Courtney Love performing with Hole on MTV Unplugged in 1995
Hole (with Courtney Love, Eric Erlandson, Caroline Rue and Jill Emery) formed in L.A. in 1989. Their second album, Live Through This, released in 1994, merged their punk sounds with grunge and became a critical and commercial success. Love married Nirvana lead singer Kurt Cobain in 1992.
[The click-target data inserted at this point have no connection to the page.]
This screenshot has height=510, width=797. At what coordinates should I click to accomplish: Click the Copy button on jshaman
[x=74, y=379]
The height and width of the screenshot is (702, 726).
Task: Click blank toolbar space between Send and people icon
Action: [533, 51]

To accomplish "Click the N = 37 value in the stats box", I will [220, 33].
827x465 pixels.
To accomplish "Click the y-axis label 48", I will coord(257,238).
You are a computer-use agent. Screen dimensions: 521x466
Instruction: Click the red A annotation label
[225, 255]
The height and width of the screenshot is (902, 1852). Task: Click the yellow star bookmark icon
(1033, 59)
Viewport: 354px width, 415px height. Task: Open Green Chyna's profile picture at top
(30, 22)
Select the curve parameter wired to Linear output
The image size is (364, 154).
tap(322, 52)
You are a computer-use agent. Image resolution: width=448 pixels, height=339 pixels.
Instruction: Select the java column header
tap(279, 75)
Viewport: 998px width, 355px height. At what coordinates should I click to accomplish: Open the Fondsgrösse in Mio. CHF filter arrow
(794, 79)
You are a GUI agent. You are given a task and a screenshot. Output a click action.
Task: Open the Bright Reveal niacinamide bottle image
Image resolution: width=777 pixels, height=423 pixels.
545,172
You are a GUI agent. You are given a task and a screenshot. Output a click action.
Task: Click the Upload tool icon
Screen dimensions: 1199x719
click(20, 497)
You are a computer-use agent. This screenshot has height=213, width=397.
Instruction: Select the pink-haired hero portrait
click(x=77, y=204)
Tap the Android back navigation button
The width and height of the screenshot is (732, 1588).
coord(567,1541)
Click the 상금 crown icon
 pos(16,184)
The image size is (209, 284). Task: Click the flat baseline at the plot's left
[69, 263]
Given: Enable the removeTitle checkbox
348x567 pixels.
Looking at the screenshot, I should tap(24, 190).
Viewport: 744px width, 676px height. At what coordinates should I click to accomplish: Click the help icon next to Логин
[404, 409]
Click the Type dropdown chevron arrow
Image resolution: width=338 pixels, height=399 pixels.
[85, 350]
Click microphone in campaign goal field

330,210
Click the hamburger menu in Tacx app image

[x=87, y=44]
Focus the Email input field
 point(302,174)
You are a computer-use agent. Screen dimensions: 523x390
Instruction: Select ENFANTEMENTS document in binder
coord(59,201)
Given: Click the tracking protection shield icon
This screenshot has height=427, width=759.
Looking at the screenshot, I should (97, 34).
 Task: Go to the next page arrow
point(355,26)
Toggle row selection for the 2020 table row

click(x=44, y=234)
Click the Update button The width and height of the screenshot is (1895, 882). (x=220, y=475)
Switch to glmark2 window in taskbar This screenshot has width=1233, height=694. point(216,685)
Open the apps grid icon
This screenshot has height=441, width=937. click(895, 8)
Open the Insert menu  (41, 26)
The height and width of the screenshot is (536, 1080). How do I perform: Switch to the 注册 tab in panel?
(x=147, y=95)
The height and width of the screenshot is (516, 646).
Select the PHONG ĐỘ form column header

Layne Staley (Alice in Chains)
Alice in Chains, formed in 1987 by Jerry Cantrell and Layne Staley, rose to fame during the early '90s grunge movement alongside fellow Seattle bands Pearl Jam, Soundgarden and Nirvana. Their second album Dirt, released in 1992, sold more than four million copies, but the band was plagued with addiction-issues and both Staley and bassist Mike Starr both died of drug overdoses.
Eddie Vedder (Pearl Jam)
Eddie Vedder became Pearl Jam's frontman in 1990 after Mother Love Bone (featuring guitarists Jeff Ament, Stone Gossard and Mike McCready) fell apart when lead singer Andy Wood died of a heroin overdose. Their first album, Ten, got off to a slow start, but by 1992, had taken off and has since been certified 13-times platinum. They were big players in Seattle's alt-music scene though their grunge-cred was constantly being questioned by fellow rockers like Kurt Cobain who accused them of being posers.